Problem 1
From the testimony excerpt below, list each item of clothing or gear that Kim Williams said her husband wore.
Problem 2
In the testimony excerpt below, what vehicle did the couple buy after the Mercury Sable was disabled?
Problem 3
Reproduce the portion of the testimony excerpt below starting at "Her husband walked" and ending at "and took pictures.".

(Document section Opens)

He was going to go for the shock factor, killing Hasse early in the day as people were going to work.

“His anger was my anger,” she said. “He was excited. He was happy.”

Kim Williams said her husband wore a black Halloween mask, black jacket, pants and bulletproof vest.

The mask, she said, was ghoul like.

“It was a cold day and excitement was in the air,” Kim Williams said about Jan. 31, 2013, the day Hasse would die.

Both of them were excited.

Wirskye asked her if she wanted to murder Hasse. She said she did.

They were going to park by a pharmacy near the Kaufman County Courthouse Annex parking lot, but there was a man there.

So they went to the parking lot. When Hasse drove up and parked in his usual spot, they waited.

Her husband walked up behind Hasse and confronted him. She heard shots.

Kim Williams could not watch the murder, though.

“Because it hurt,” she said. “I could not watch him kill someone.”

Wirskye asked her if she was happy after the murder and she said she was.

“I asked if Mark had said anything and he told me Mark said, ‘No, no, please no.’”

They went home and she took a valium and went to bed.

Next on the list was Mike McLelland. They even drove by the McLelland house and took pictures.

When the Mercury Sable, which they used for the Hasse murder, was disabled, they bought a white Crown Victoria that was a former police car.

“He was happy,” Kim Williams said. “He was ready to kill Mike McLelland.”

When the law enforcement command post was set up at the former armory not far from their Overlook Drive home in Kaufman, she said her husband joked about how easy it would be to go there and start shooting.

In planning Mike McLelland’s murder, Kim Williams said her husband told her it was more than likely that Cynthia McLelland would answer the door. He would introduce himself as a police officer and tell her there was a gunman in the area.

“Why did Cynthia McLelland have to die?” Wirskye asked.

(Document section Closes)
(Data extract Opens)

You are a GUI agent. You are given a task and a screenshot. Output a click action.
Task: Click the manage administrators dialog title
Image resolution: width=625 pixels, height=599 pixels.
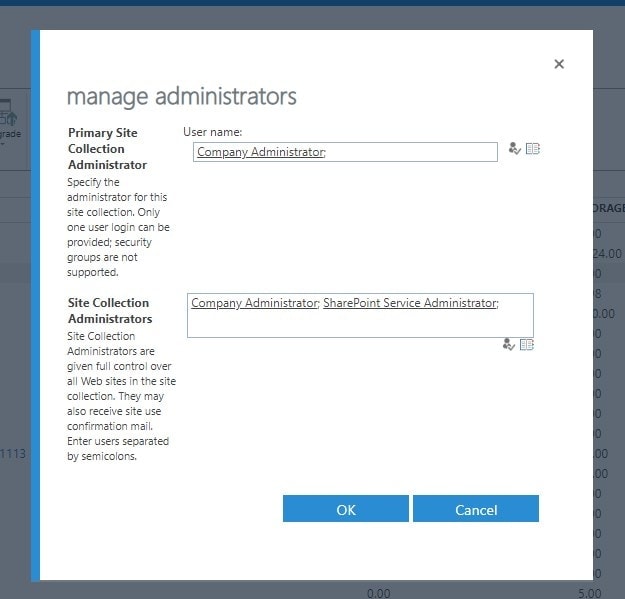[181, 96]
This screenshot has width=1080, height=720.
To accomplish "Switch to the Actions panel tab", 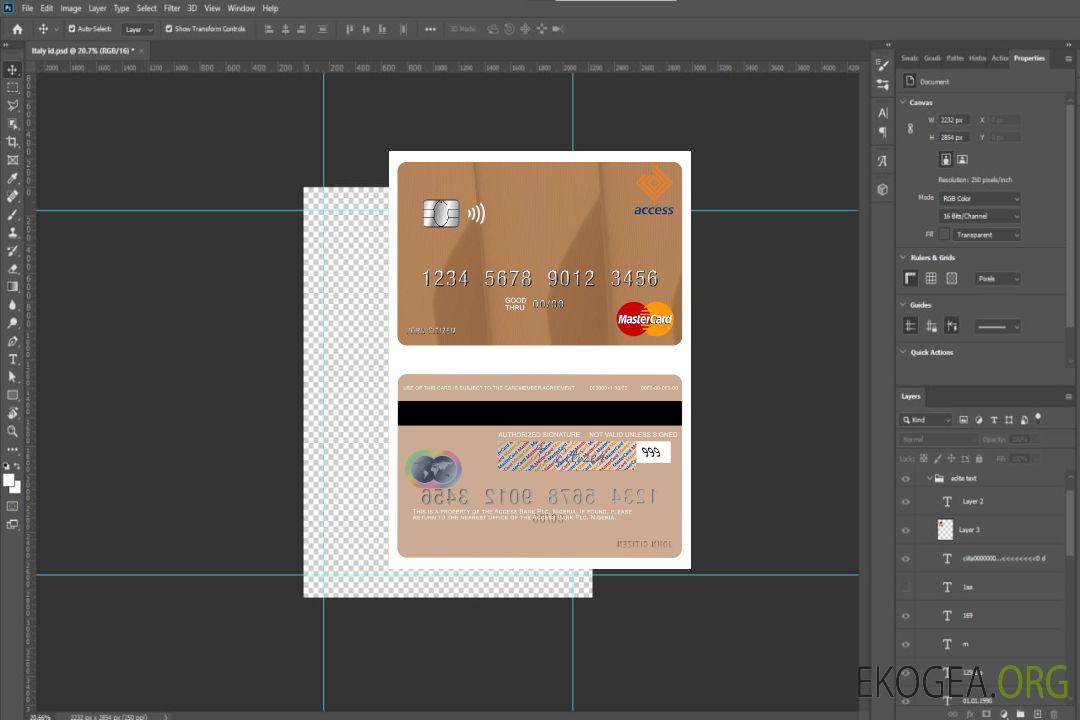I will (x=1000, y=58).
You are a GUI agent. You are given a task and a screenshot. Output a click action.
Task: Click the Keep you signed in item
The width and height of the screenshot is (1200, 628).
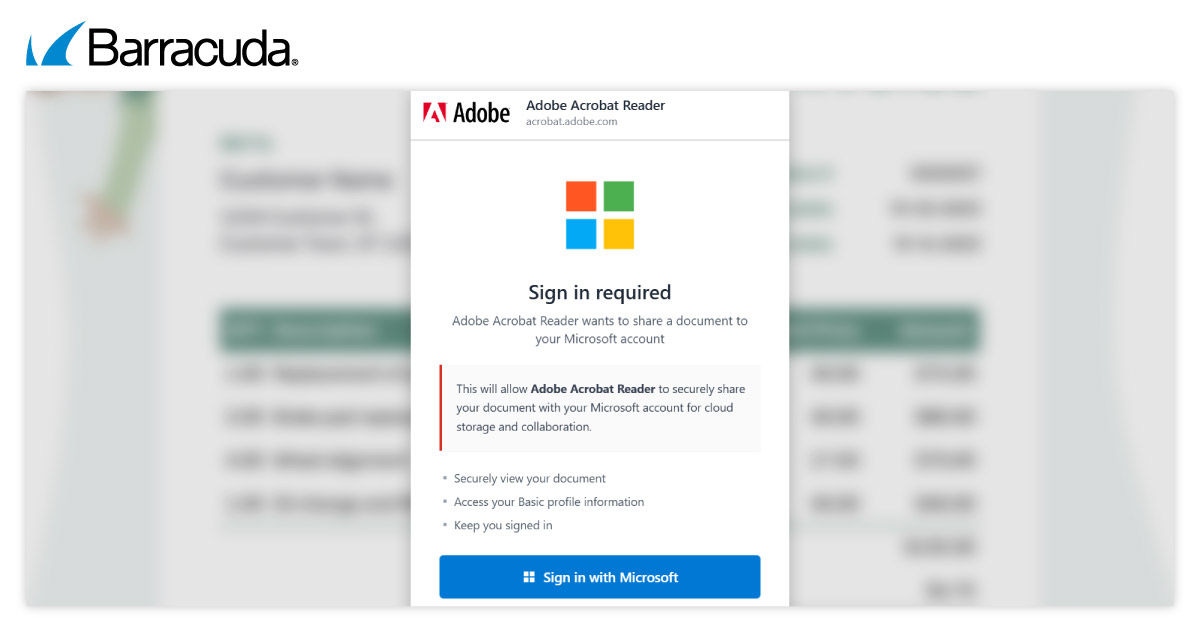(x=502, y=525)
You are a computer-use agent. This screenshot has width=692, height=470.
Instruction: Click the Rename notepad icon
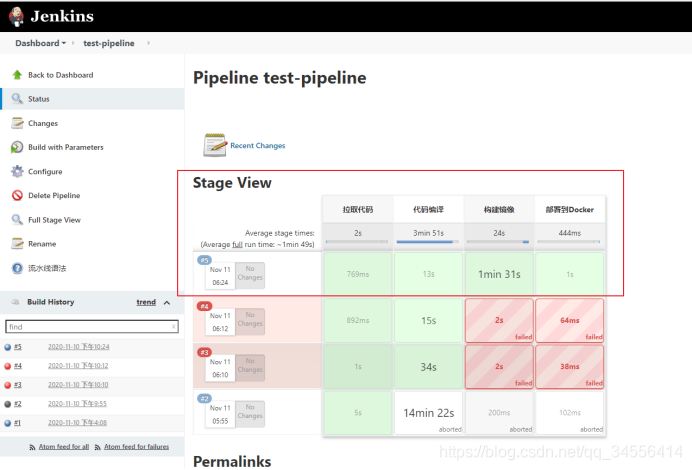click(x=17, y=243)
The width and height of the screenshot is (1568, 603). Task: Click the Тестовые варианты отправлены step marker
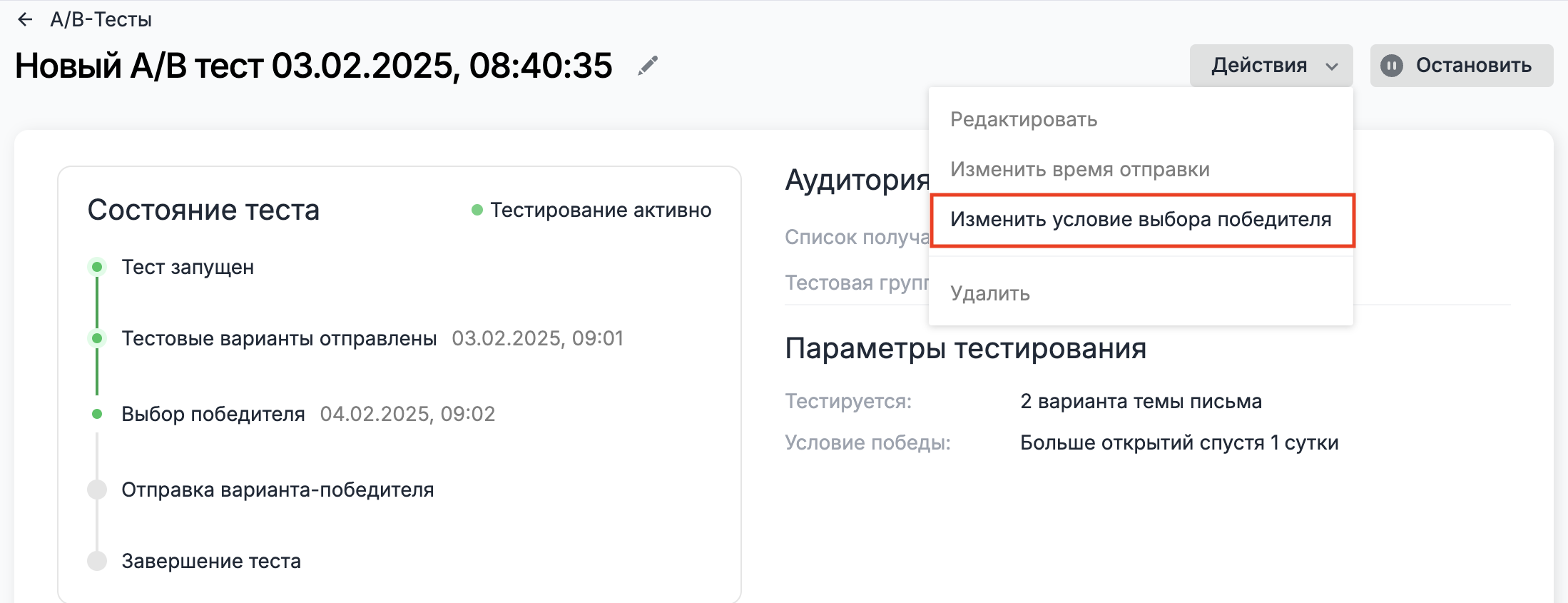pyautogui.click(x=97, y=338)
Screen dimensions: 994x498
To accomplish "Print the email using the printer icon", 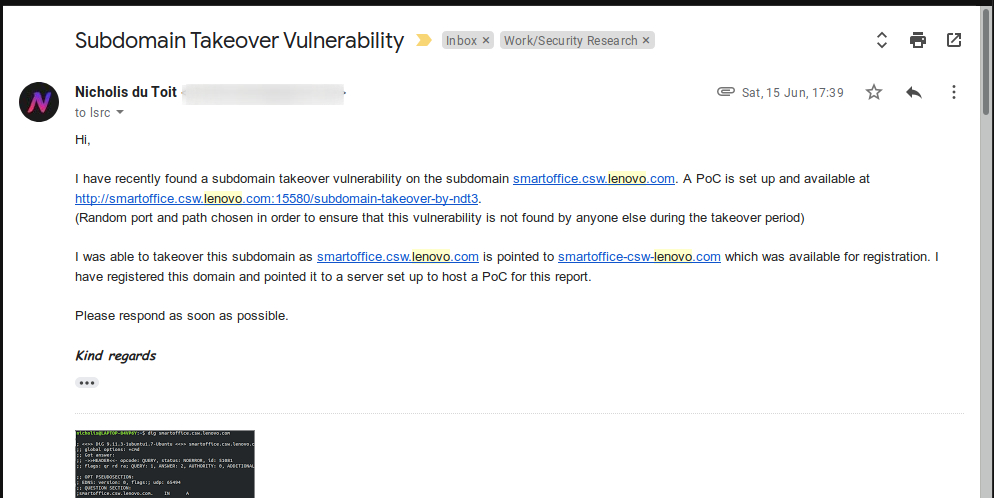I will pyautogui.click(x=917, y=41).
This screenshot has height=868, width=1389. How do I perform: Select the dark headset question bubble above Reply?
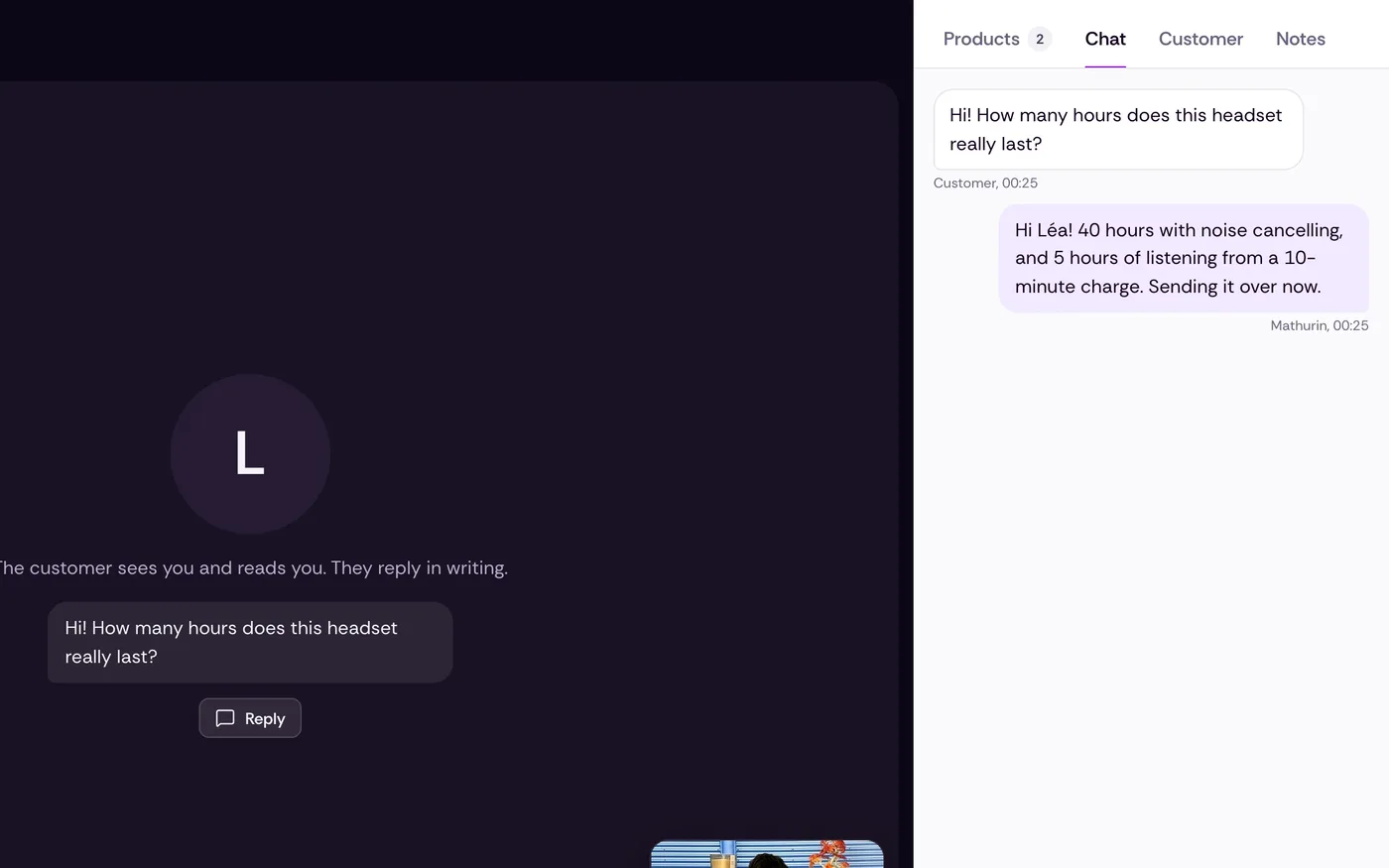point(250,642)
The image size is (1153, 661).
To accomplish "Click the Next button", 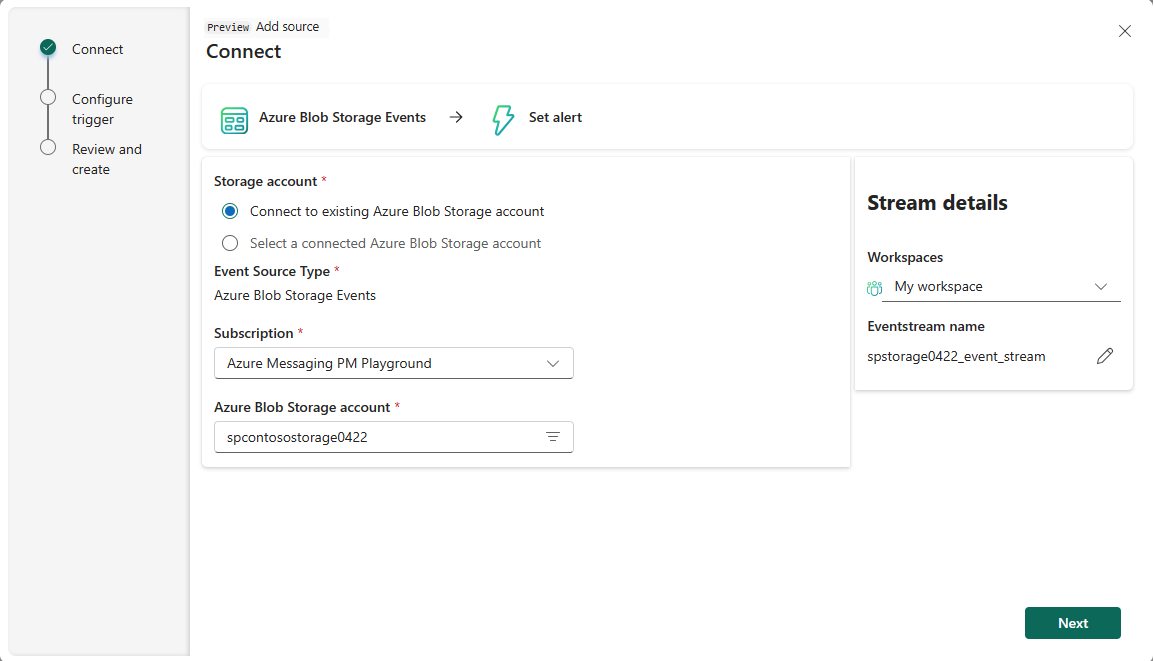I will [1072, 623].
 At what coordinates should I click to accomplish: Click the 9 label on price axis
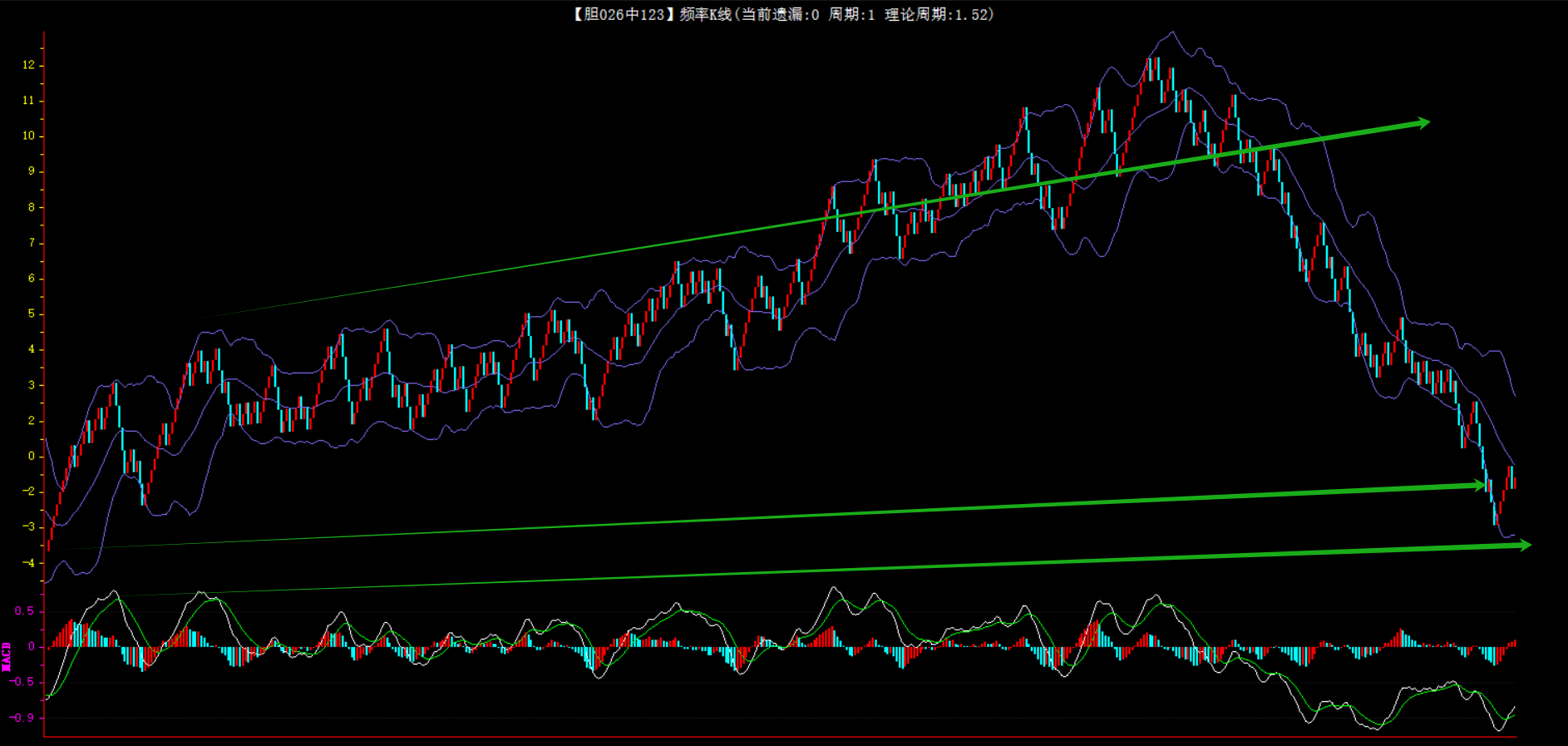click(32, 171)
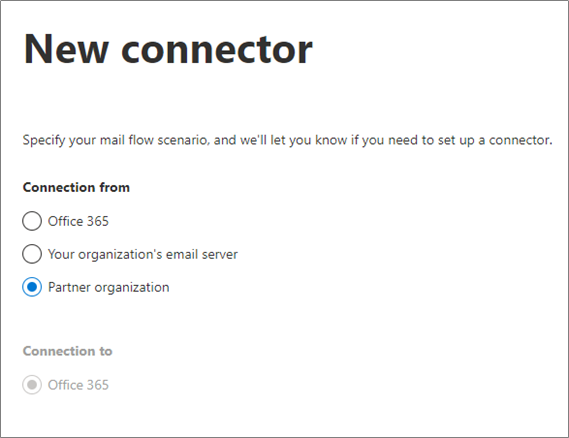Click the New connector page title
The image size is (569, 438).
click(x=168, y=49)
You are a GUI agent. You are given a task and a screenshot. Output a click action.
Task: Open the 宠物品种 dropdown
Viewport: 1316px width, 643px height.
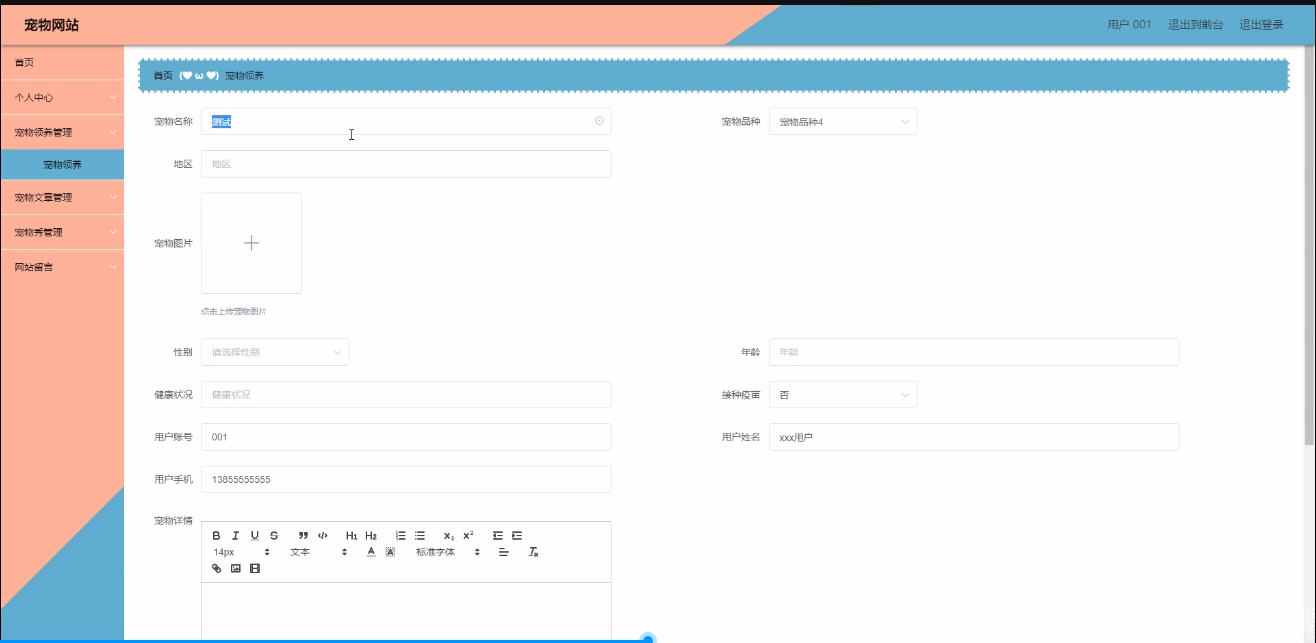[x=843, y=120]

(Data extract Closes)

Written response 1
- Black Halloween mask
- Black jacket
- Pants
- Bulletproof vest

Written response 2
A white Crown Victoria that was a former police car.

Written response 3
Her husband walked up behind Hasse and confronted him. She heard shots.

Kim Williams could not watch the murder, though.

“Because it hurt,” she said. “I could not watch him kill someone.”

Wirskye asked her if she was happy after the murder and she said she was.

“I asked if Mark had said anything and he told me Mark said, ‘No, no, please no.’”

They went home and she took a valium and went to bed.

Next on the list was Mike McLelland. They even drove by the McLelland house and took pictures.